Senin 22 Feb 2016 18:09 WIB

Pembayaran Cost Recovery Migas Diminta Transparan

Rep: Sapto Andika Candra/ Red: Nur Aini
Pekerja sedang berada di kilang minyak
Foto: ap
Pekerja sedang berada di kilang minyak

REPUBLIKA.CO.ID, JAKARTA -- Pemerintah diminta untuk terbuka soal cost recovery atau biaya yang dikembalikan pemerintah kepada kontraktor kontrak kerja sama (KKKS) atau perusahaan migas nasional yang telah masuk masa produksi atas suatu lapangan. Anggota Komisi VII DPR Harry Poernomo menilai, seharusnya ada bagian-bagian pekerjaan di dalam eksploitasi dan eksplorasi yang tidak masuk ke dalam cost recovery. Untuk itu, Harry meminta kepada Satuan Kerja Khusus Pelaksana Kegiatan Usaha Hulu Minyak dan Gas Bumi (SKK Migas) untuk menjelaskan detil mengenai pengeluaran cost recovery.

"Ada pekerjaan yang tidak masuk ke recovery. Jadi kita bisa lihat apakah pekerjaannya benar atau tidak. Efisiensi apa yang bisa dilakukan oleh SKK Migas. Sehingga turun dan mengurangi APBN," kata Harry, Senin (22/2).

Harry menyebutkan, penurunan harga minyak dunia saja sudah memangkas pemasukan negara di sektor migas. Dengan cost recovery yang tak ikut berkurang, ia menilai, penerimaan negara sektor migas akan semakin terkuras.

"Cost recory ini akan memakan penerimaan migas," kata dia.

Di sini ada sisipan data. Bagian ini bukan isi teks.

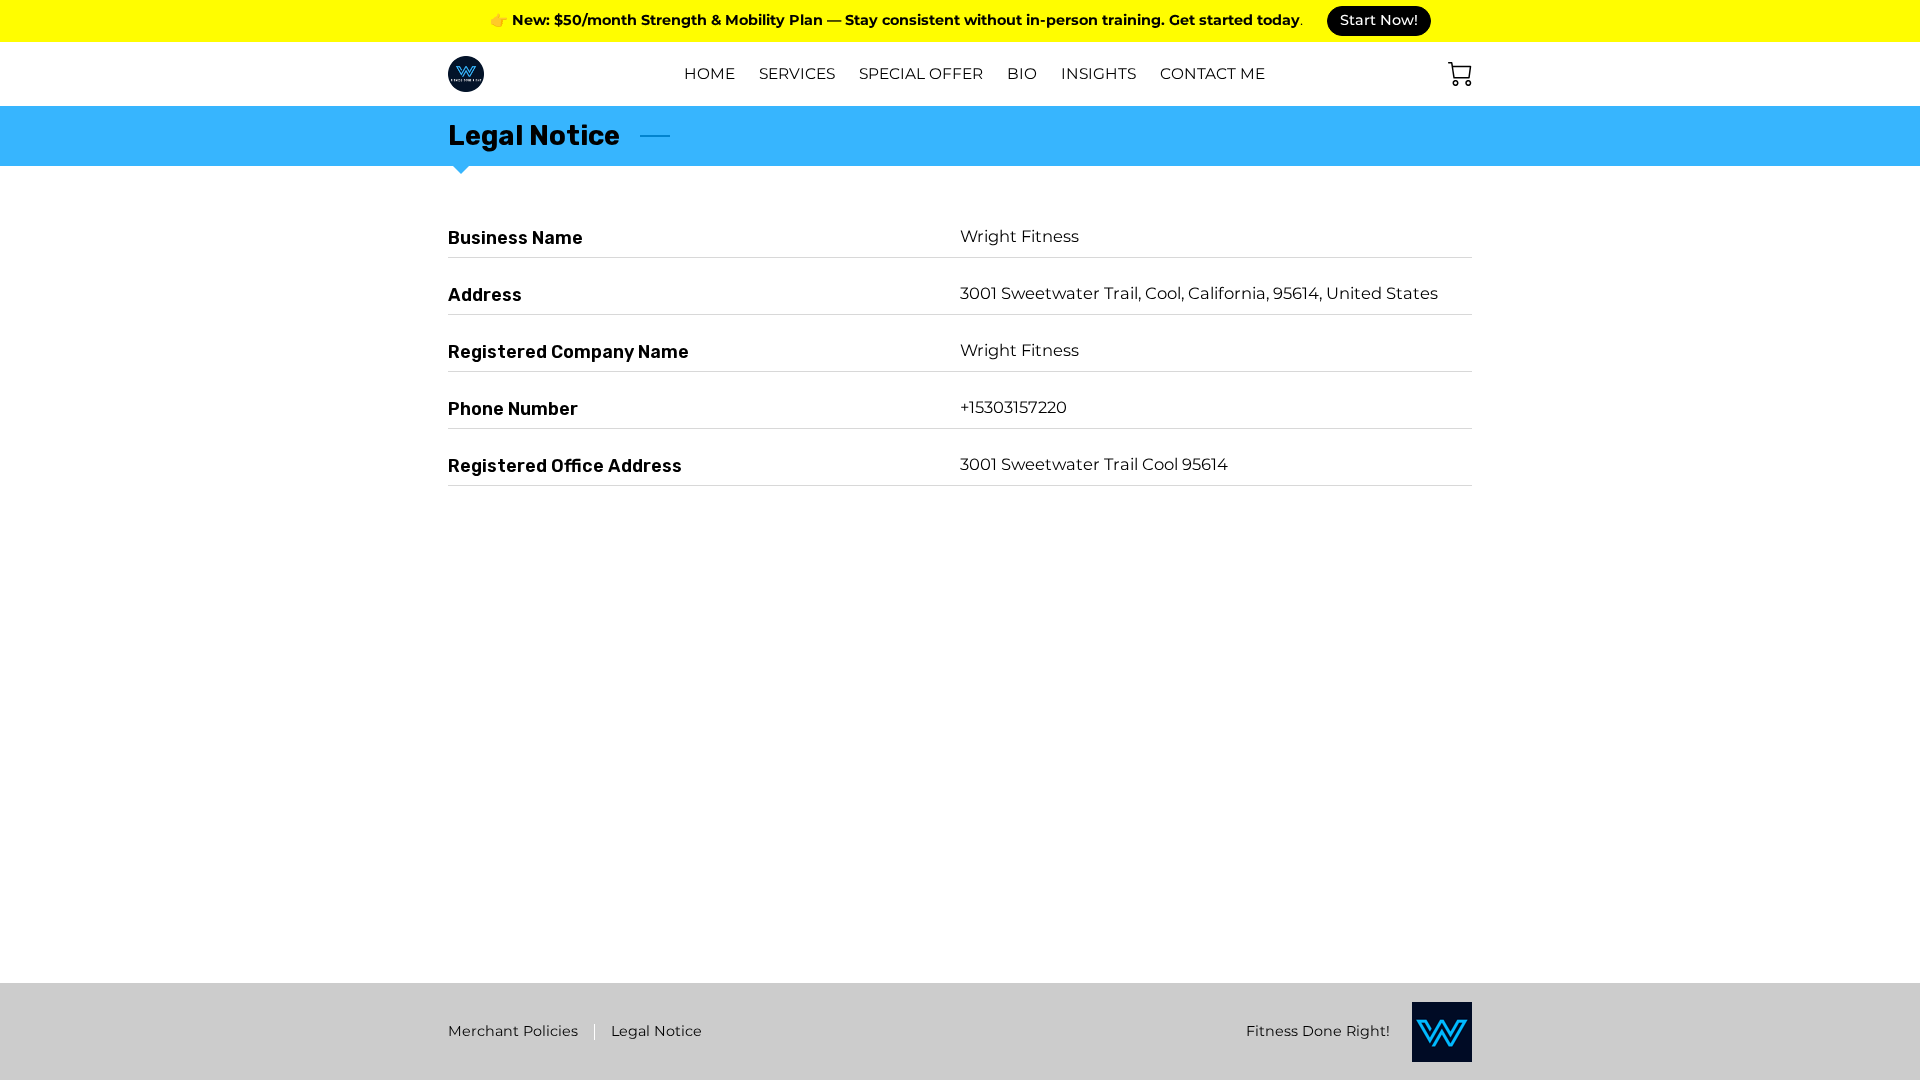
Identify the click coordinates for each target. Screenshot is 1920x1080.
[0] (1460, 74)
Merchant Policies (513, 1031)
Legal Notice (656, 1031)
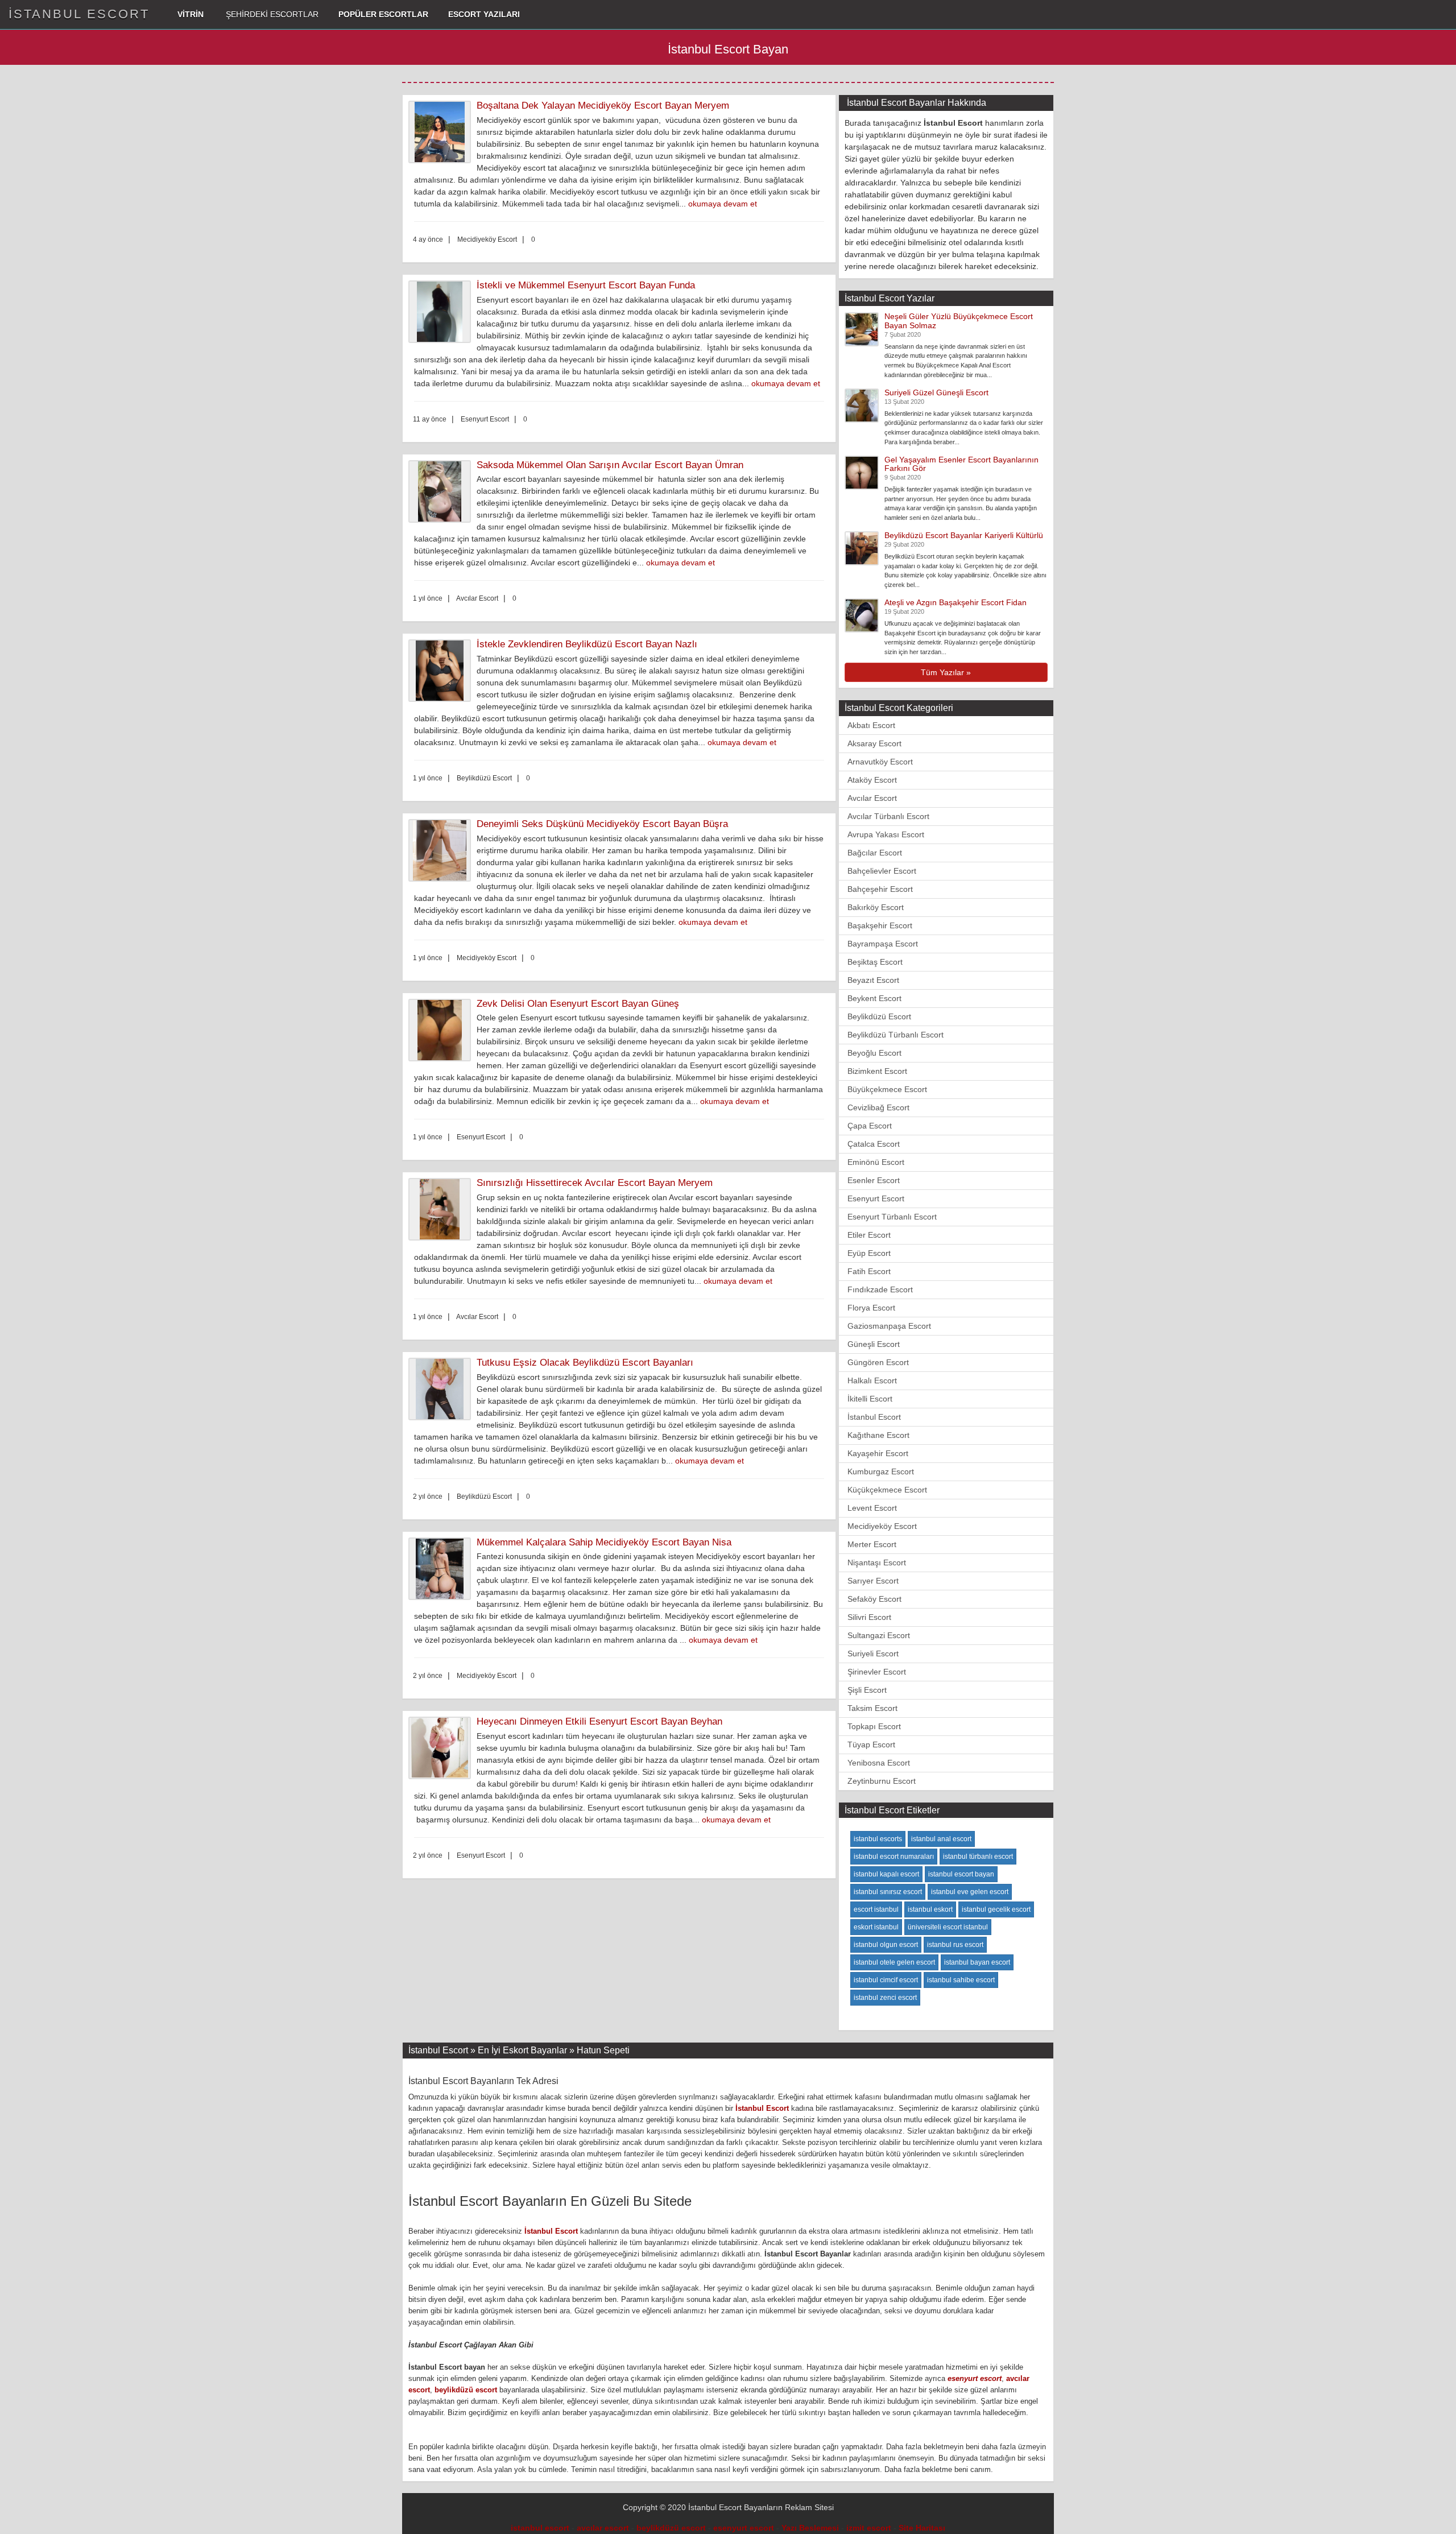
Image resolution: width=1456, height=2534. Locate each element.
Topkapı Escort (874, 1726)
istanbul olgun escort (886, 1945)
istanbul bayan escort (977, 1962)
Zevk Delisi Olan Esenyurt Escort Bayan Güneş (578, 1003)
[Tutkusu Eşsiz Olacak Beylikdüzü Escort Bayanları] (442, 1389)
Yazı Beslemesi (810, 2527)
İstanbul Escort (874, 1416)
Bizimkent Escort (877, 1071)
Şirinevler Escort (876, 1671)
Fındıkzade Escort (880, 1289)
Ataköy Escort (872, 779)
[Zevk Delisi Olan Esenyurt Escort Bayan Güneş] (442, 1030)
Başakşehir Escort (879, 925)
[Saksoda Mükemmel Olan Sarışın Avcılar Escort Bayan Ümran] (442, 491)
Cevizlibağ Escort (878, 1107)
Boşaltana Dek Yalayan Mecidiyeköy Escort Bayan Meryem (603, 105)
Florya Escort (871, 1307)
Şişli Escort (867, 1689)
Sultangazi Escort (878, 1635)
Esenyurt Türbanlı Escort (892, 1216)
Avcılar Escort (872, 798)
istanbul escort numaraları (894, 1857)
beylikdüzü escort (466, 2390)
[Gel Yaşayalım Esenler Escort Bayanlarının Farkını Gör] (862, 471)
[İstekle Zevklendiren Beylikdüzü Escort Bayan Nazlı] (442, 670)
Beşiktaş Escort (875, 961)
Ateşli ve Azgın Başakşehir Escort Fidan (955, 602)
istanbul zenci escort (885, 1998)
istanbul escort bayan (961, 1874)
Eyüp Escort (869, 1253)
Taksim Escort (872, 1708)
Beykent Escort (874, 998)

Kepala Satuan Kerja Khusus Pelaksana Kegiatan Hulu Minyak dan Gas Bumi (SKK Migas) Amien Sunaryadi menjelaskan, cost recovery terdiri atas nilai depresiasi, biaya eksplorasi dan pengembangan, biaya produksi, investment credit insentif, biaya administrasi, dan biaya unrecover.

Ia menambahkan, cost recovery didapat dari gross production dikurangi dengan first trans petroleum (FTP) untuk pemerintah, dan sisanya dikurangi biaya-biaya yang dikeluarkan.

"Kemudian ada profit share, dibagi pemerintah dan KKKS. Di sini diakumulasikan dengan pajak maka jadi bagian negara," kata Amien.

Ia menambahkan, pada tahun terjadinya produksi, biasanya ada biaya modal dan drilling yang tangible. Dari kegiatan ini, yang masuk ke komponen cost recovery adalah biaya depresiasi terhadap pengeluaran modal.

Selain itu, biaya driling juga masuk ke cost recovery. Biaya operasi awal juga masuk ke biaya cost recovery dan ada biaya-biaya operasi tahun berjalan yang masuk ke komponen cost recovery.

"Jadi cost recovery didapat dari biaya-biaya yang dikeluarkan di tahun berjalan ditambah biaya yang didepresiasikan dari biaya di tahun sebelumnya. Mungkin ini menjadi salah satu faktor pada waktu lifting menurun tapi cost recovery belum bisa langsung turun," kata dia.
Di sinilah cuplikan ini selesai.